MovieChat Forums > The Avengers (1966) Discussion > Could this show be Revived.

Could this show be Revived.


I guess the chances of it is a BIG FAT ZERO ever since the failure of Brian Clemens The New Avengers.
Plus, all the actors are too old and most of the writers are dead. In essence, its now a memory.
However, Doctor who had lesser challenges and was revived beautifully (Not really in my opinion, only Matt Smith has really given us the feeling of Classic Doctor who, despite the soap opera element of it being a mainstay)

However, could it be revived by ITV or BBC? Could they bring back Steed and his partners? Could they revive it by giving it some new life in the 21st century?

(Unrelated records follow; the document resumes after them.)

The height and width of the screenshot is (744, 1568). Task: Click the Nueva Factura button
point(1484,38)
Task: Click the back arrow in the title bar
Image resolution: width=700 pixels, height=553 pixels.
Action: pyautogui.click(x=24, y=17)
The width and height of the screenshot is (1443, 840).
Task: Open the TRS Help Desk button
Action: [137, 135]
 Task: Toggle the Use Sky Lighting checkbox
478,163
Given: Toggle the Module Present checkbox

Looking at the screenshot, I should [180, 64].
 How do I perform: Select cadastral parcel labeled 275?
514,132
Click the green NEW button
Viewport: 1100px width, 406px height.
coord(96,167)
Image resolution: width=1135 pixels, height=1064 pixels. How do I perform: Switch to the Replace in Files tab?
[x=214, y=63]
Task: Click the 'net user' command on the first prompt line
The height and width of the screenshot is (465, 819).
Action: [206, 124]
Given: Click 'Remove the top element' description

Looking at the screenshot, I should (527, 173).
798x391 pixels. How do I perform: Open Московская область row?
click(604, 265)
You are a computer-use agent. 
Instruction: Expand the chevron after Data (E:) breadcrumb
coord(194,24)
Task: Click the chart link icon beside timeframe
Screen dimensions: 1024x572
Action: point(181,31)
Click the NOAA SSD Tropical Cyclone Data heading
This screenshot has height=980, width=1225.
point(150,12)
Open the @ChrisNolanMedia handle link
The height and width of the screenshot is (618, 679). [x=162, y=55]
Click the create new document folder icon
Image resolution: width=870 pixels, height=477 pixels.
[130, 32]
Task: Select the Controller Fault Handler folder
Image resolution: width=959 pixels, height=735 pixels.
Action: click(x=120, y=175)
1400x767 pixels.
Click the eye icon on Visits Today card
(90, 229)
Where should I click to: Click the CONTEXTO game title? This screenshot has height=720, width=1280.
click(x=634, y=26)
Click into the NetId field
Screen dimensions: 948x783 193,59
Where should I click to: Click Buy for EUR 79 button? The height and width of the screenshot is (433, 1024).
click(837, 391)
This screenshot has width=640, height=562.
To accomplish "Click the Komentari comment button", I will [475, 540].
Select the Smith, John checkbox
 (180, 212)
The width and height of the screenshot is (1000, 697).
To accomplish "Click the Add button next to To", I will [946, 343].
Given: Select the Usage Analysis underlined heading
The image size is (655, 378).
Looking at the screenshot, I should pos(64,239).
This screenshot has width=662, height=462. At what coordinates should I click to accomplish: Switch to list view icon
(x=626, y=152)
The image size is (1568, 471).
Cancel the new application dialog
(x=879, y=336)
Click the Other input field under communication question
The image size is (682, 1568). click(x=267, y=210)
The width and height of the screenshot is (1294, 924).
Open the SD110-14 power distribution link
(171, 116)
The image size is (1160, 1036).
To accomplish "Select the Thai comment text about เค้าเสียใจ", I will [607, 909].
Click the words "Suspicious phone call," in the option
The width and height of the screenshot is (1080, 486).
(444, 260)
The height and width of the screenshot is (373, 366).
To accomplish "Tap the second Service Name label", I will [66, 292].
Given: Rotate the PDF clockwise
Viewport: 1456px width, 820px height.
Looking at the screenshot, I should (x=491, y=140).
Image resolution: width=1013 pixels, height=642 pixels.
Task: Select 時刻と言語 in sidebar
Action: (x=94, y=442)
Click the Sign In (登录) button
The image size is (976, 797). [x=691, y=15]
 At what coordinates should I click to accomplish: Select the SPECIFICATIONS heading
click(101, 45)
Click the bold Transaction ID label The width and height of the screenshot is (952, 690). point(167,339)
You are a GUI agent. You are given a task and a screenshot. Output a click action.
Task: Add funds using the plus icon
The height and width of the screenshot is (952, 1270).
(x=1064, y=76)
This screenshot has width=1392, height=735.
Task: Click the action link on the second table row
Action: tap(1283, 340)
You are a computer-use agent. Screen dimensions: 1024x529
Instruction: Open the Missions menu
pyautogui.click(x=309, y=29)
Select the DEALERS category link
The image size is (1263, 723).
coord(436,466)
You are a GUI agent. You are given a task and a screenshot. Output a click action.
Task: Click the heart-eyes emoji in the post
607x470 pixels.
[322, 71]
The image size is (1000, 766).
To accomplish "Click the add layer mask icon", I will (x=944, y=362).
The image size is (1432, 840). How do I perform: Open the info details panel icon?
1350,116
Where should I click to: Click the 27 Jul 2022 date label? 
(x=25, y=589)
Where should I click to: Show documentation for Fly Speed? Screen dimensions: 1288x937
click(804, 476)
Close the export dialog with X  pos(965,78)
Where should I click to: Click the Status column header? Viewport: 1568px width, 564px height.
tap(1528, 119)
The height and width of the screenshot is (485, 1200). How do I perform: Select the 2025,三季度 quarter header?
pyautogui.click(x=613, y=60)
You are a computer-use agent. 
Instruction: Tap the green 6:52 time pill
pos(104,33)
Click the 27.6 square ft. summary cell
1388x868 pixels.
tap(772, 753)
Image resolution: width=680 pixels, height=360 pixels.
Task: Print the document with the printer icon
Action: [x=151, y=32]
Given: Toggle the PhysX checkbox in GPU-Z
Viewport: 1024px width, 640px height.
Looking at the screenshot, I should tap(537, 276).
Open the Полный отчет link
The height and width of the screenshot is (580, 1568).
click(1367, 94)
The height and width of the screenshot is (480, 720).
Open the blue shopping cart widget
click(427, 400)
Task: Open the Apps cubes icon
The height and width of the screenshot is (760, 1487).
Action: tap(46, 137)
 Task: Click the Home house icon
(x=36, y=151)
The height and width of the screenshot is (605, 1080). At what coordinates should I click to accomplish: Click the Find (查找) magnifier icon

The problem is, should we do a Reboot or should we do a continuation.
If i were to write the treatment it would go like this

John Steed, while not a code name, becomes one. We see a younger steed who had similarities but HARSH differences. Almost like the bond code name fan theory. This boy could be related to steed in some way. Who says he needs to 20-30? Why not make him 40? THis new steed could be a son, or a protege. However, that would mean we would have to give a reason why Steed would give up his name. Perhaps a Macnee Cameo would do the trick.

The Origin would be how the amateur partner (Dr. David Keel, Purdey update) meets Steed and eventually is brought into the world of British Espionage. The inciting incident is that the enemies now have his adress and he will have to live in fear. However, the agency can give him indirect training and support
the problems in the story could range from the enemy killing something meaningful like friend, lover (like in Hot Snow) or wiping out his life.

The series will end when said enemy has resources destroyed and good men/sub-prime (recurring but loved characters) as well as one Main character die, or are written out. The conclusion is that Amateur partner has AVENGED his setbacks, and can now breathe free.

Series 2 can then start off with a new threat and new partner.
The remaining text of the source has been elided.